Friday, 31 December 2010

Last day of 2010

Sky is bright blue with small white clouds flying around. Sun gives such beautiful color combination and fresh dry air..

Another new year will I spend by myself; not by my own will but because of the circumstances.

Started I thinking what I want to achieve in the year to come.
2011 will be a start of new decade. I am sure in the next 10 year, there will be many changes in life. There are 3 dreams in my life and I hope I can achieve the first two within d next decade.

For next year, I do have some plans and goals which of course I hope I can accomplish. Most of all, I want this year to be the year where God teaches me, guide me, lead me and shape me to be what I am created to be before I leave my student life.

Happy New Year.. May it brings a fresh spirit within us!

Wednesday, 29 December 2010

Stop and think

Oh my gosh!!! What have I been doing???

I was dreaming of being being a doctor
I was dreaming of being pampered
I was dreaming of being surrounded by loved ones
I was dreaming of spending all my Christmas and New Year with mum, dad, nick n koko
I was dreaming...

I open my eyes,
I see them being doctors, engineers, musicians, models...
I see them with the people they love
I see them reaching their dreams
I see them there

And I??
I am here.. wondering if I choose the right path
The road that I have been through was hard
So many people I have hurt
And dream as a doctor is becoming vaguer each day
I am at a place where I am most uncertain about life

Am I in the right place??

Flash

There is a saying that people come and go in our lives like seasons.

I saw my facebook, I have so many names under my friend’s list. Wow, do I know them all? Do I have that many friends? Indeed, I do know them and I know more people than what it listed

Many of them, I just know by name or had one or two conversation before. Most of them are friends by group like high school, church, university, and other organization or workplace where I was in before. And through those groups, I have made some good friends.

I look back and I still remember clearly those people who have made my life and contribute to the person I am now. They have moved on with their lives and so did I. God does put new people around me. He does not leave me alone neither my friends. I am thankful for the people that He put surrounding me now.

But at this moment, I want to remember them. I want to remember those memories back on those days. I miss them. I miss you ci Febi, I miss you pampering me, sharing stories and just relax together. I miss you Etlana, Editha, and Christy, the time we hang out, gossiping, laughing, stories, jokes, food, talking about books, guys, etc. I miss you Dumbai and Casie, I miss our jokes that only us can understand-even when a word mentioned now, we can still remember back and laugh. I miss you Esther-sharing bible verses, prayer, spending so much time together in personal meeting, OCF leaders meeting, Friday night, comp lab, meal together, and many more. I miss you Shirley- I miss the time we can hang out and joke freely and our time with others too. I miss the spontaneity of Jess and her cheerful attitude. I miss you guys.

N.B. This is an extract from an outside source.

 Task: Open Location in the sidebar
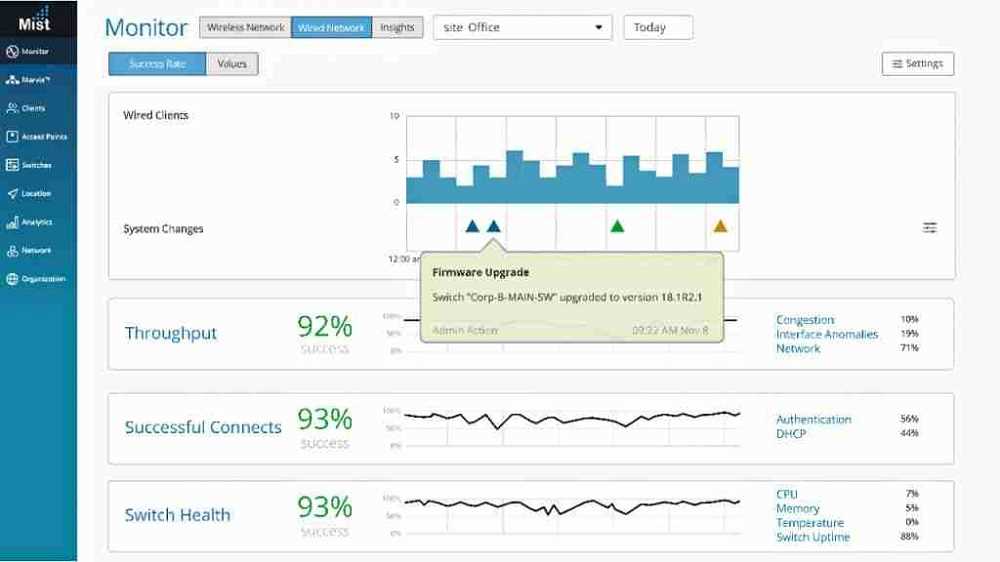point(35,194)
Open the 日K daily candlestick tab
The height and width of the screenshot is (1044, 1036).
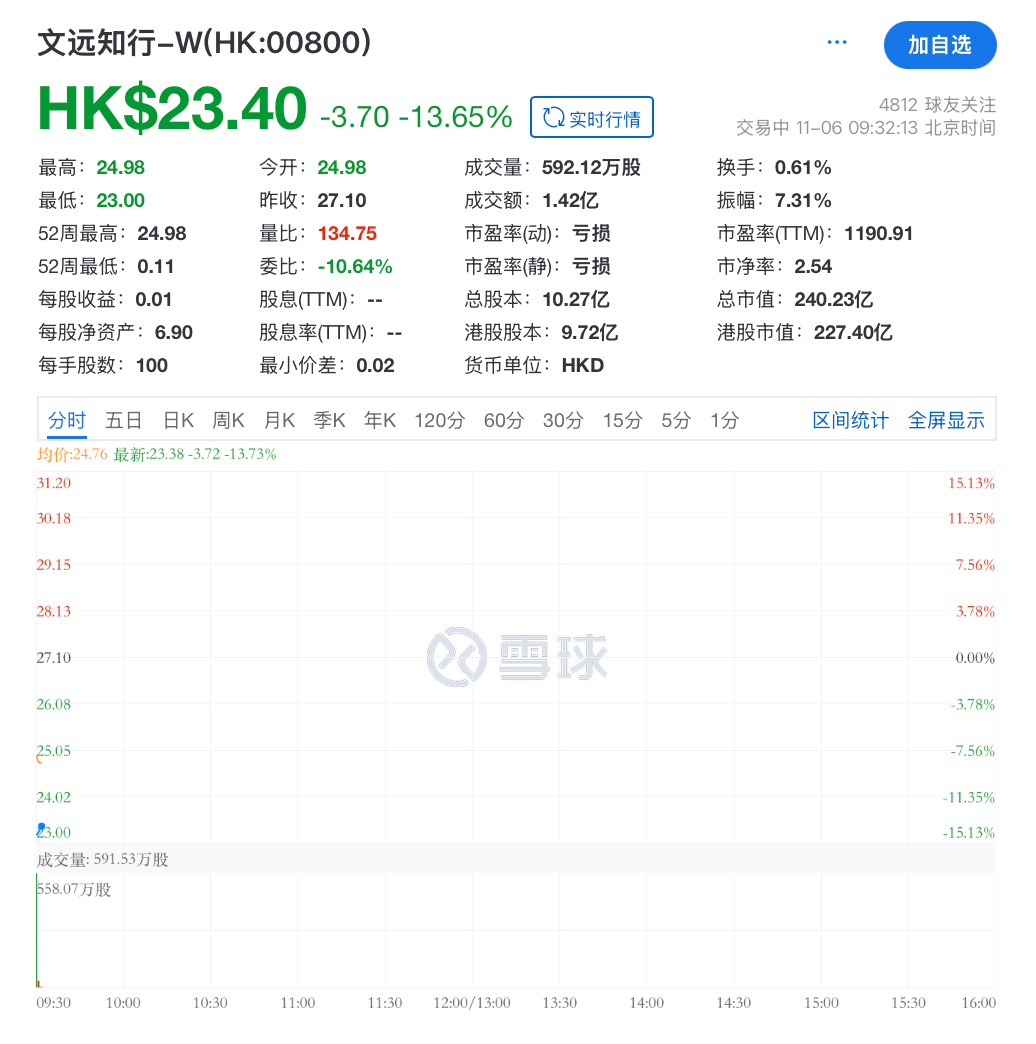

I miss dede too. I so miss you. I miss hanging out with you and cella. I miss laughing at you, piggy back by you, massaged by you, teasing you, watching movies with you and you driving me around. I miss Jenny with her “cacad”. I miss so many things in the past. I do!!

Currently, I feel that life is hard, but I do believe that future will be better. I am certain of it. I just need endurance and perseverance. I also need to believe that He who started it is faithful and He will carry me to completion.